Le texte se présente comme un dialogue entre un Moi, narrateur philosophe et Jean-François Rameau, un neveu du grand compositeur Jean-Philippe et musicien lui-même, un musicien qui est loin d'avoir connu la réussite de son oncle et qui vivote plutôt en parasite. C'est une discussion à bâtons rompus, qui aborde différents sujets, ce qui donne un côté décousu au texte, le sens qu'il faut lui donner a donné lieu à des interprétations et analyses différentes.

Le sous-titre en est La satire seconde. La satire est un genre qui s'attache à dénoncer tout ce qui contrevient à la moralité commune, aux valeurs et aux usages codifiés ou non. Il s'agit d'attaquer les vices ou les ridicules des hommes, elle n'est pas dépourvue de cruauté, même si elle se donne comme objet de corriger les vices et ridicules qu'elle pourfend, elle aurait donc une visée morale. Nous avons bien la dénonciation d'un certain nombre de comportements, mais au final c'est Rameau qui les énonce, or c'est un personnage qui n'est pas très reluisant, et qui professe une morale peu orthodoxe, susceptible d'en faire l'objet d'une satire, plus qu'un satiriste « respectable ». Plus que des personnes précises, sa satire semblent cibler des comportements sociaux liés au clientélisme par exemple : ses riches protecteurs l'ont chassé car, il n'a pu s'empêcher de se moquer d'eux, en réponse à la position humiliante que la dépendance financière a créée. Faire le fou pour distraire est bien pris, mais il ne faut surtout pas dire le vrai, ce qui dérange, ce qui était à une époque le rôle du bouffon.

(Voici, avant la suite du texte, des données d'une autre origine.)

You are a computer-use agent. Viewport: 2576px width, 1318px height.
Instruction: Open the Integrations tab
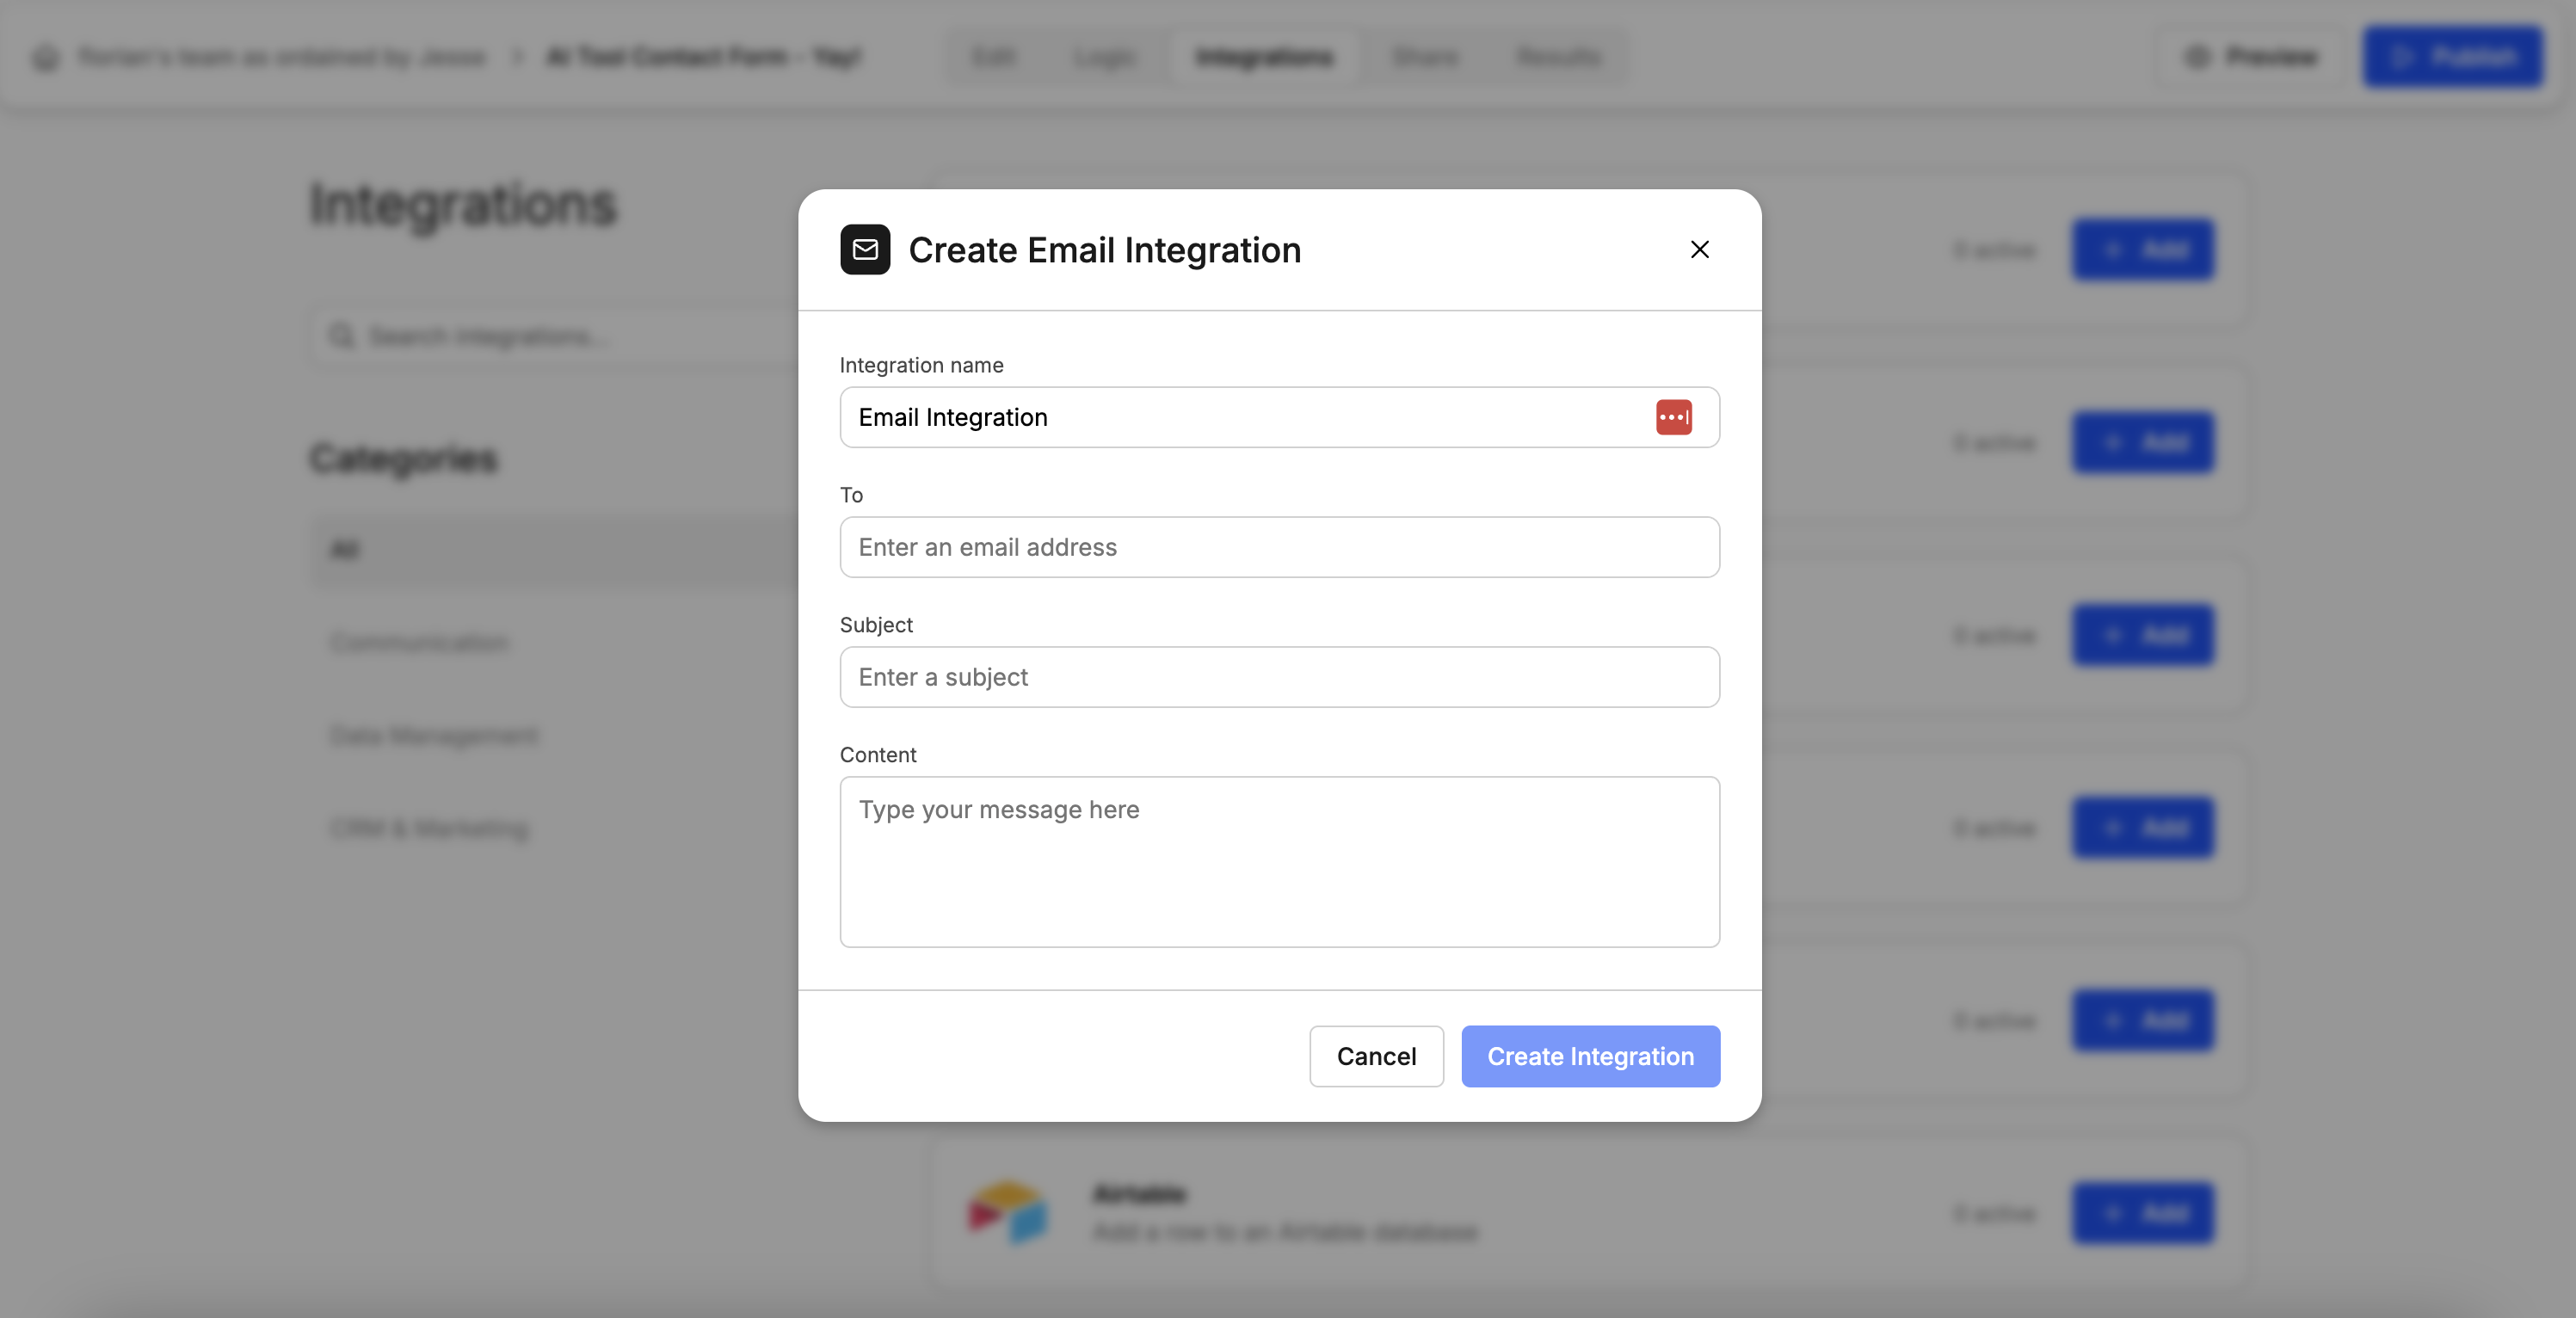point(1264,57)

La morale est une question essentielle chez Diderot, et dans ce texte c'est un personnage censé être immoral qui est au centre du récit. Il réfute notamment la morale religieuse, invoque la relativité des valeurs sur lesquelles se base la morale, qui risque elle aussi de devenir relative, donc contestable. le philosophe le réfute, mais ses raisonnements ne sont pas aussi brillants que les propos de Rameau. Mais Rameau est-il vraiment immoral ou ne réfute-t-il qu'une morale liée aux manières de voir et aux préjugés d'une époque ? Une sorte de recherche de dignité, de bien-être pour tous marque ses propos, un droit à la paresse. Et le Philosophe lui reconnaît une grande clairvoyance dans ses jugements musicaux : même s'il ne compose pas lui-même une grande musique, il est capable de la distinguer et de l'expliquer.

C'est malheureusement la partie du texte qui a le plus vieilli : les propos acerbes sur Jean-Philippe Rameau (qui sera oublié dans 10 ans, qui lui-même ne comprend pas ses Traités sur la musique etc) font un peu sourire, surtout lorsque Diderot donne comme modèle toute une série de musiciens, dont la majeure partie est oubliée sauf peut-être des spécialiste pointus de l'époque, et ceux qui restent dans le patrimoine commun, sont plutôt secondaires, sauf peut-être Pergolèse. Mais l'auteur semble mettre dans la bouche du neveu ses opinions et analyses sur la matière, qui étaient partagées par une partie des encyclopédistes.

C'est un texte complexe, qu'il est difficile de saisir dans toutes ses implications, mais c'est un texte brillant, amusant, plaisant à lire. Très théâtral aussi, c'est un vrai dialogue plein de vie, ce qui fait qu'il a donné lieu à des adaptations pour la scène.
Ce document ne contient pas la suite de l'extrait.